AUSTRALIAN viewers have welcomed Erik Thomson back on to their screens with open arms.
The Packed to the Rafters favourite plays a new TV dad in the comedy drama 800 Words.
Thomson plays widowed father and newspaper columnist George Turner, who moves his two teenage kids from Sydney to the small beachside town Weld, in New Zealand, to start afresh after the sudden death of his wife.
It was a dream project for the 48-year-old, who was born in Scotland but grew up in New Zealand and now lives in the South Australian wine growing region of McLaren Vale.
"One of the urban myths about New Zealand is that it's always cold," he tells APN.
"Where we shot in the north part of the North Island it's subtropical… I really, really liked the climate.
"As Billy Connolly said there's no such thing as bad weather, just bad clothes."
Thomson humbly plays down his role as an associate producer of the series, which is already the most-watched show on Tuesday nights after just three episodes.
"I spent the first year oiling the wheels to make it happen," he says.
"You could say I championed the project. I was involved in helping to find locations and the casting.
"But as soon as we finished shooting it was someone else's job to deal with those post-production decisions. I loved it; none of it felt like a job at all."

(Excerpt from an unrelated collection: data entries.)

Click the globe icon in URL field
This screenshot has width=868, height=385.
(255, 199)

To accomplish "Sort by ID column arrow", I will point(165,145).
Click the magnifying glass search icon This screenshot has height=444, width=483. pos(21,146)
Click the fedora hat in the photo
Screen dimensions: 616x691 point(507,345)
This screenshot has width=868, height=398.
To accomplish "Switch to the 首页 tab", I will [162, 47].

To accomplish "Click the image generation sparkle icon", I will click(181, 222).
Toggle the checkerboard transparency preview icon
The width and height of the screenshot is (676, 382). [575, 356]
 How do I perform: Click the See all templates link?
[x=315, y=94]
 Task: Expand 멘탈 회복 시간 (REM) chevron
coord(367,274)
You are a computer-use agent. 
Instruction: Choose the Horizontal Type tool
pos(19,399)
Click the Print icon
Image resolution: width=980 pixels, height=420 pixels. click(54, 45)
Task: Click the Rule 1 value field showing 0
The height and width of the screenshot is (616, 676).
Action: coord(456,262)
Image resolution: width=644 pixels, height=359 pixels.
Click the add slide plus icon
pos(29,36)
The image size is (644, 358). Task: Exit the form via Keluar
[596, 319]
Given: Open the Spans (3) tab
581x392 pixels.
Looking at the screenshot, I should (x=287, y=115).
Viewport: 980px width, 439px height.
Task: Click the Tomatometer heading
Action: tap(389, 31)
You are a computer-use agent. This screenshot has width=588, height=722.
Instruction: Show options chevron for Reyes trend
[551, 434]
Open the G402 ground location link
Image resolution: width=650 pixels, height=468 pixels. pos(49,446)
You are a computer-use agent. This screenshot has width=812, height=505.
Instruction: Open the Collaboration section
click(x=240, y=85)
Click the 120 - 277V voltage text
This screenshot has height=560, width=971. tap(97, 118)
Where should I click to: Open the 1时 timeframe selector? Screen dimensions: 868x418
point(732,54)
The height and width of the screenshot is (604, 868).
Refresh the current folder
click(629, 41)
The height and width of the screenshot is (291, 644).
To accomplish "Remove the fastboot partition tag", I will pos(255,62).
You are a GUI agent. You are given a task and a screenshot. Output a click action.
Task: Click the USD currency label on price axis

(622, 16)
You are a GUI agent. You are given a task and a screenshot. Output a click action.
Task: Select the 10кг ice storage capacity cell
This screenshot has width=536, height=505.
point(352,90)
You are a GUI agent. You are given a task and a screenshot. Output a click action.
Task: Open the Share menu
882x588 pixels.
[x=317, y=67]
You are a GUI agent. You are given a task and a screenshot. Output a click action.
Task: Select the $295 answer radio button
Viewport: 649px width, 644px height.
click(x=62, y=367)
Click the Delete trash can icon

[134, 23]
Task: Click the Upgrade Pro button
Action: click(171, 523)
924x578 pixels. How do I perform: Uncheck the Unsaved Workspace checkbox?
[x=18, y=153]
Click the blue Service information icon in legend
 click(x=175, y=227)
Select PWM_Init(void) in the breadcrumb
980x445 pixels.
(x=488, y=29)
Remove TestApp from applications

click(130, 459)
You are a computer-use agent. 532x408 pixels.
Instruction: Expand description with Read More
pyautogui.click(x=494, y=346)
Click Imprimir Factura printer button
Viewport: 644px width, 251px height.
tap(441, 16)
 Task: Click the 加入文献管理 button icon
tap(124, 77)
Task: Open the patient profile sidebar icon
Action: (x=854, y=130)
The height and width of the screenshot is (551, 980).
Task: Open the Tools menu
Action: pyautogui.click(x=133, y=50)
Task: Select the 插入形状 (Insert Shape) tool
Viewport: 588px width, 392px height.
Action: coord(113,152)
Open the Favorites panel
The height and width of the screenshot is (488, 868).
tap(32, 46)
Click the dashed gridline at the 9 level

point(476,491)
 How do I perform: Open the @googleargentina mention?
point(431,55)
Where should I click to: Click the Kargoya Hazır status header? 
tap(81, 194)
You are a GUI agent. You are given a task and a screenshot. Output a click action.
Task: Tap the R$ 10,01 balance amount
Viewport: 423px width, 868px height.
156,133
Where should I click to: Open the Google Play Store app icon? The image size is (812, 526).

After watching the careers of his young Rafters co-stars take off, Thomson was well equipped to help cast his two on-screen children in 800 Words, played by Melina Vidler (Shay) and Benson Jack Anthony (Arlo).
"That was my biggest concern, getting the right actors in there. If we didn't get good kids and get the Turner family as solid as we could then we'd be pushing it uphill," he says.
"They were the first kids we saw and, funnily enough, from that point onwards we saw a lot of other people but they just never got pushed off that top position.
"We get on well; we rib each other. It's two against one most of the time, but I'm old enough and ugly enough to handle it (laughs)."
The show also lovingly pokes fun at small-town life.
"We didn't want to patronise, but cliches exist for a reason," he says.
"Small towns are exactly like that. People are very friendly because that's how small communities operate. People genuinely care, but then there's that moment when caring too much involves sharing a lot about yourself.
"The good thing is as the series progresses and the skins of the onion fall away, he (George) gets to know the people there and we get behind those archetypes and find all the people have life stories and histories."
800 Words has been likened to a cross between SeaChange and Rafters, and Thomson doesn't shy away from the comparisons.
"I think every TV network in the world hopes a new show has the success that Rafters had," he says.
"Obviously we never wanted to put pressure on the production to equal Rafters and we don't want to be compared to Rafters but it's inevitable. If people liked Rafters then I think they'll like 800 Words.
"But if some people didn't like Rafters they might like 800 Words. It's its own thing."
800 Words airs Tuesdays at 8.40pm on Channel 7.